---------- Source material ----------
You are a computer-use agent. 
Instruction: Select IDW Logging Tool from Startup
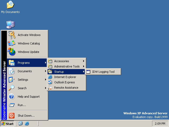coord(103,72)
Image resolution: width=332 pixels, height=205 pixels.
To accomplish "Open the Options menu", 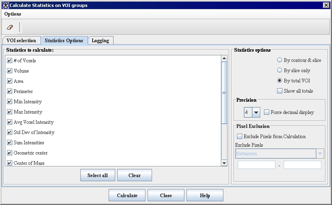I will click(x=13, y=14).
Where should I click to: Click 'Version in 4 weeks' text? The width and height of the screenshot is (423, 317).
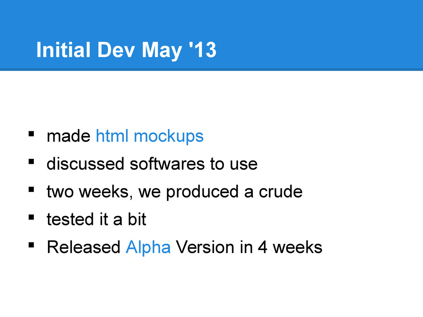249,247
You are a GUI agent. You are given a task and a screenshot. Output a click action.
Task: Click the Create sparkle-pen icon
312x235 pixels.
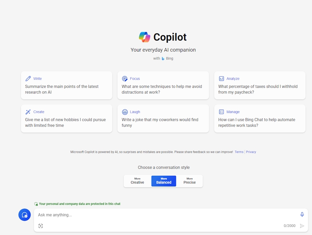pos(28,112)
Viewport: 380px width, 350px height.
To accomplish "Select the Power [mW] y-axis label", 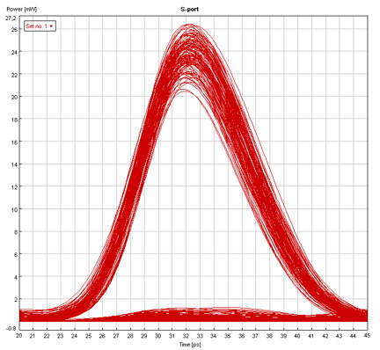I will [x=22, y=10].
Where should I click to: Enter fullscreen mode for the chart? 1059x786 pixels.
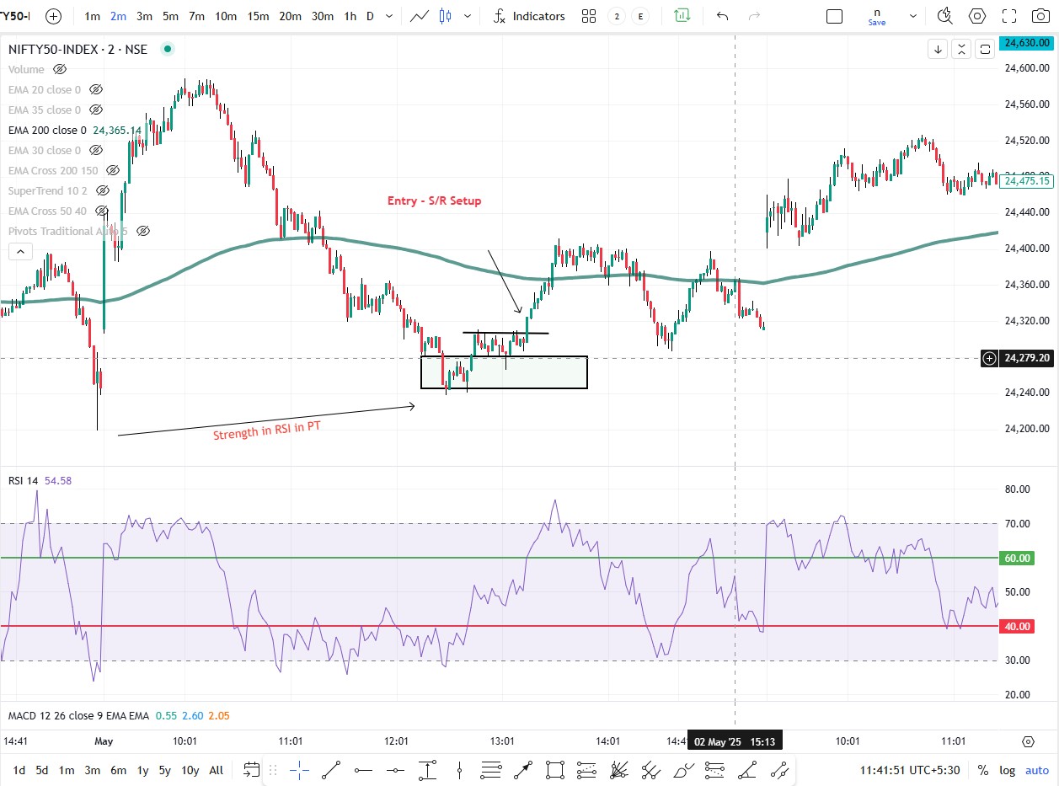(1008, 15)
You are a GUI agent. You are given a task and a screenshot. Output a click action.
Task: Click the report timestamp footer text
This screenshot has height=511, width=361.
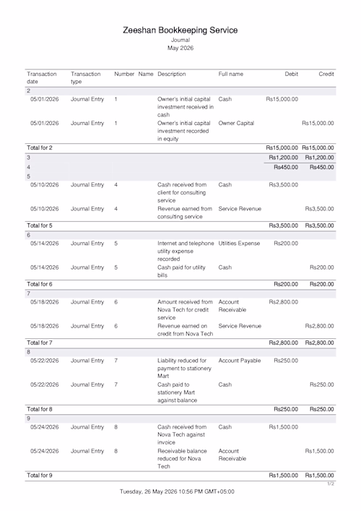[x=177, y=491]
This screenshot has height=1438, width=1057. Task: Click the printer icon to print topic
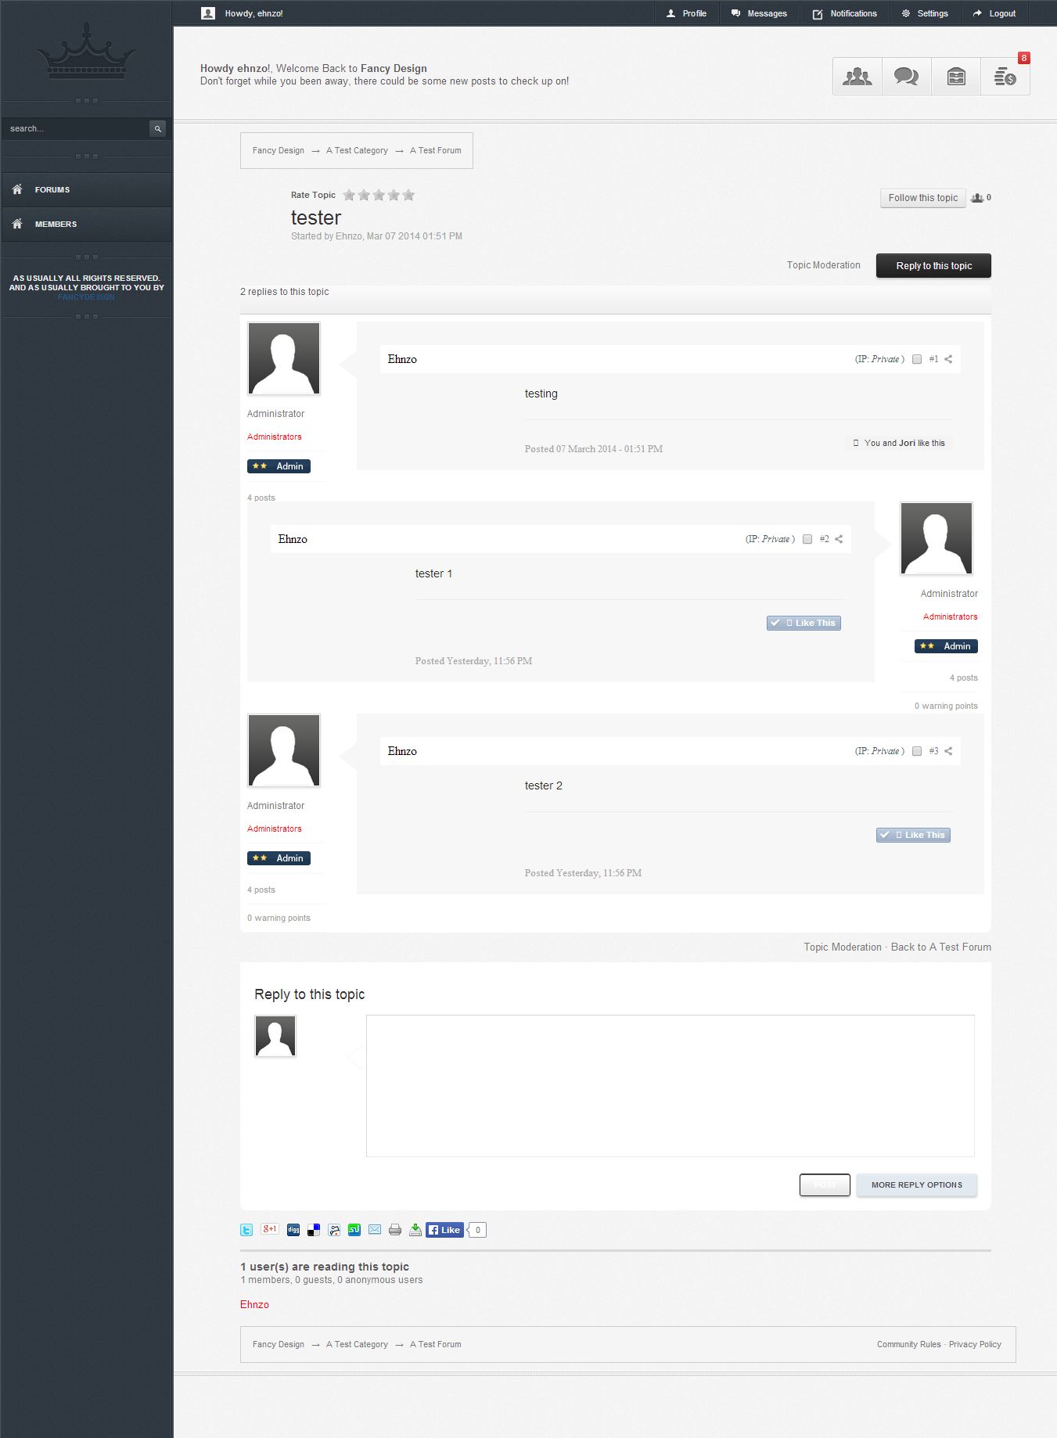pos(395,1230)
----------
> [Exercise details]
Nothing but the lines from the one containing "This screenshot has height=511, width=361." through the end of the listing should be written out, each exactly, and pictures must be left out.

> [Your solution]
This screenshot has height=511, width=361.
[x=177, y=491]
This screenshot has height=1438, width=1057. Task: Click the printer icon to print topic
pos(395,1230)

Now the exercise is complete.